A procuradora-geral da República (PGR) brasileira, Raquel Dodge, disse na segunda-feira que o Ministério Público investiga suspeitas de que tenha havido uma “ação orquestrada” para atear incêndios criminosos na floresta Amazónia.

“Há suspeita de ação orquestrada, há suspeita de uma atuação que foi longamente cultivada para chegar a esse resultado. O que nós percebemos na conversa de hoje [segunda-feira] é que há sinais disso, há elementos que justificam a abertura de inquérito para investigar e punir esses infratores“, declarou a PGR, citada pela imprensa local, após uma reunião extraordinária do grupo de trabalho da Amazónia.

Segundo Raquel Dodge, há indícios de que atuações criminosas combinadas provocaram diversos focos de incêndio na região.

Um dos casos que está sob investigação é o do chamado “dia do fogo”, uma alegada convocatória para fazer queimadas na Amazónia.

Segundo a revista Globo Rural, essa convocatória foi feita através de aplicações de mensagens, usadas por agricultores e ‘grileiros’ da região de Altamira e Novo Progresso, no Estado do Pará. A “grilagem” é, no Brasil, a falsificação de documentos para ilegalmente tomar posse de terras devolutas ou de terceiros.

A PGR declarou que ficou decidido naquela reunião que as queimadas vão ser investigadas de forma coordenada pelos diferentes ramos do Ministério Público.

“Como resultado da reunião de hoje [segunda-feira], estou a requisitar a instauração de inquérito para promover a persecução penal daqueles que incentivaram que queimadas fossem adotadas em terras federais e em terras de unidade de conservação federal ao longo da floresta”, disse Dodge, citada pelo portal de notícias UOL.

“O que nós queremos é sincronizar a atuação do Ministério Público brasileiro para que as queimadas e os incêndios cessem e para que os infratores, aqueles que estão a cometer esses gravíssimos crimes de pôr fogo na floresta, sejam identificados e punidos“, concluiu a procuradora-geral da República do Brasil.

Apesar de o “dia do fogo” estar sob investigação, tanto do Ministério Público como da Polícia Federal, diretores de sindicatos que representam os produtores rurais dos municípios de Altamira e de Novo Progresso, no sudoeste do Pará, afirmaram à agência Brasil não terem conhecimento da suposta participação de agricultores da região no suposto plano de atear fogo na região.

A Amazónia é a maior floresta tropical do mundo e possui a maior biodiversidade registada numa área do planeta. Tem cerca de 5,5 milhões de quilómetros quadrados e inclui territórios do Brasil, Peru, Colômbia, Venezuela, Equador, Bolívia, Guiana, Suriname e Guiana Francesa (pertencente à França).

O número de incêndios no Brasil aumentou 83% este ano, em comparação com o período homólogo de 2018, com 72.953 focos registados até 19 de agosto, sendo a Amazónia a região mais afetada.

O Ministério da Economia brasileiro cedeu na segunda-feira 38,5 milhões de reais (8,3 milhões de euros) ao Ministério da Defesa para ações de combate a incêndios e delitos ambientais na Amazónia, após ter bloqueado inicialmente parte do orçamento destinado para esse fim.
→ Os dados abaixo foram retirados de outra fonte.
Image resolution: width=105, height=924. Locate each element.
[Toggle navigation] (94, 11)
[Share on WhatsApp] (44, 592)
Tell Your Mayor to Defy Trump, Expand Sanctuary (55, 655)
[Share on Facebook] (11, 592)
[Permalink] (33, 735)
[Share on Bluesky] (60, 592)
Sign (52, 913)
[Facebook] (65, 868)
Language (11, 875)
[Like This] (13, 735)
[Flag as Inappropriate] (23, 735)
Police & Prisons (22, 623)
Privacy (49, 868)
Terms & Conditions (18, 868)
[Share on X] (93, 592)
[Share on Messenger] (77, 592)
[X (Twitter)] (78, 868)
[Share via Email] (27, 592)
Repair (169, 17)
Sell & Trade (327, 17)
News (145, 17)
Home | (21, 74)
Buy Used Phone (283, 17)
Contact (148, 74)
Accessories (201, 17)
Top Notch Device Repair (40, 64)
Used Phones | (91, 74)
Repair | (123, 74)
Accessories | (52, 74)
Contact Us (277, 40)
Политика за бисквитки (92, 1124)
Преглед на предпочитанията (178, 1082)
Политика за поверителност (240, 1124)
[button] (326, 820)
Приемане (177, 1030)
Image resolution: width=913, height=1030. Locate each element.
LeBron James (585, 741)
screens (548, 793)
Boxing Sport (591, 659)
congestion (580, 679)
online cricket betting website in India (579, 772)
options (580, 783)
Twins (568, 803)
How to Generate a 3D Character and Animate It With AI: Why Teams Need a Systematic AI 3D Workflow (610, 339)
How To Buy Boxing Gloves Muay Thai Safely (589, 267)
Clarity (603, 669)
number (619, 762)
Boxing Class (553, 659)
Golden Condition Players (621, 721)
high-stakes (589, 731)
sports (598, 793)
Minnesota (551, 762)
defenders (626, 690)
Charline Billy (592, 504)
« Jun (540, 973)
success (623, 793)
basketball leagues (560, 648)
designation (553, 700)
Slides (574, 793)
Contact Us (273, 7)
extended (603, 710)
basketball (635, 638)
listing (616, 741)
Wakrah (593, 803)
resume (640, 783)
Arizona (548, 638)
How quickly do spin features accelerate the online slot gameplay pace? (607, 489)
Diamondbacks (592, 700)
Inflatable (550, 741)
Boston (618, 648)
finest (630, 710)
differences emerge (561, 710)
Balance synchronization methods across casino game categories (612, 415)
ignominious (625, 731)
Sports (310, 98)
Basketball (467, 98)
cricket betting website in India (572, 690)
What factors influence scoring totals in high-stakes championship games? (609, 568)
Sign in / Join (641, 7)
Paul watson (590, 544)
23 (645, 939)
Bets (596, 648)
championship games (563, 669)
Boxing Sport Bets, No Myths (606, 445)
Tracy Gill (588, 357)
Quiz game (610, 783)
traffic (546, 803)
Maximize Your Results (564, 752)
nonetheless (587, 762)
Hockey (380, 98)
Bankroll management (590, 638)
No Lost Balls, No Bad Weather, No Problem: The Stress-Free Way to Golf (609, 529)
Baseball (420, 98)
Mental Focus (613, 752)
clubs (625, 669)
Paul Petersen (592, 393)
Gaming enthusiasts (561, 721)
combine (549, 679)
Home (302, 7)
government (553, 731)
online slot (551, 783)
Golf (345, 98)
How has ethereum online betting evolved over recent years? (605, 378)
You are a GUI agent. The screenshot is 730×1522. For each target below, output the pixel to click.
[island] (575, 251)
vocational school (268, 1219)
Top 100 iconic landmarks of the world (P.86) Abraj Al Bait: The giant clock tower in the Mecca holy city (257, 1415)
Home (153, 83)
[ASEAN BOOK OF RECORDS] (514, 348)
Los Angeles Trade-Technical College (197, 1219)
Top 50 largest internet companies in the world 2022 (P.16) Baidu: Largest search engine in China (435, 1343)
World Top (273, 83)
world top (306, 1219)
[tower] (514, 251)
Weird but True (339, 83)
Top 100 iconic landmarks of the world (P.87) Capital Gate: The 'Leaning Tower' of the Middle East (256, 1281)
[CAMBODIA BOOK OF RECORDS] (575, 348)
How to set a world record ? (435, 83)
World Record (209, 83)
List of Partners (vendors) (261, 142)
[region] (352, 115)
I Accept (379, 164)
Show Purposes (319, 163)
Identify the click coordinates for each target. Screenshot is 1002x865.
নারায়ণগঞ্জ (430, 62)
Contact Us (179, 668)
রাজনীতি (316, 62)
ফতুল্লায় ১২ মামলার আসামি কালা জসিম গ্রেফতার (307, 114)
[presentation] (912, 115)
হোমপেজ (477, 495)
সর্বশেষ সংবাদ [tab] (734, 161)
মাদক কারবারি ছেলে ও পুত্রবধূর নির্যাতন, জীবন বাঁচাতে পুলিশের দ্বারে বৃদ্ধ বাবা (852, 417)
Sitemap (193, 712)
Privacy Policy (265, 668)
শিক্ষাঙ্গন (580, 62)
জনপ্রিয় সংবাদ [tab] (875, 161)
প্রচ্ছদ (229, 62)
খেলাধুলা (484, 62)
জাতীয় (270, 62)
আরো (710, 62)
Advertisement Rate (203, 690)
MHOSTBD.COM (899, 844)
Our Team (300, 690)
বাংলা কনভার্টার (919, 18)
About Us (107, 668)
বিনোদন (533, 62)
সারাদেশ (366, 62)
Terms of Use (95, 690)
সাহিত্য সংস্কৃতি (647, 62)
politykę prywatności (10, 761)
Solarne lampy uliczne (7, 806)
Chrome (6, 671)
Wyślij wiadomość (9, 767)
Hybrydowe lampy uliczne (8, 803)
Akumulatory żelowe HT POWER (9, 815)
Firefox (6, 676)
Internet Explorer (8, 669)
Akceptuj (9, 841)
Depois da pressão internacional por causa dos incêndios naquela região, o Presidente do Brasil, Jair Bolsonaro, autorizou na sexta-feira passada o emprego de militares das Forças Armadas numa operação de “Garantia da Lei e da Ordem” para combater as queimadas na floresta.

As ações de “Garantia da Lei e da Ordem” tinham orçamento aprovado de 47,5 milhões de reais (10 milhões de euros), mas apenas cerca de 7,1 milhões (1,5 milhões de euros) estavam a ser utilizados, segundo anunciou o Ministério da Economia.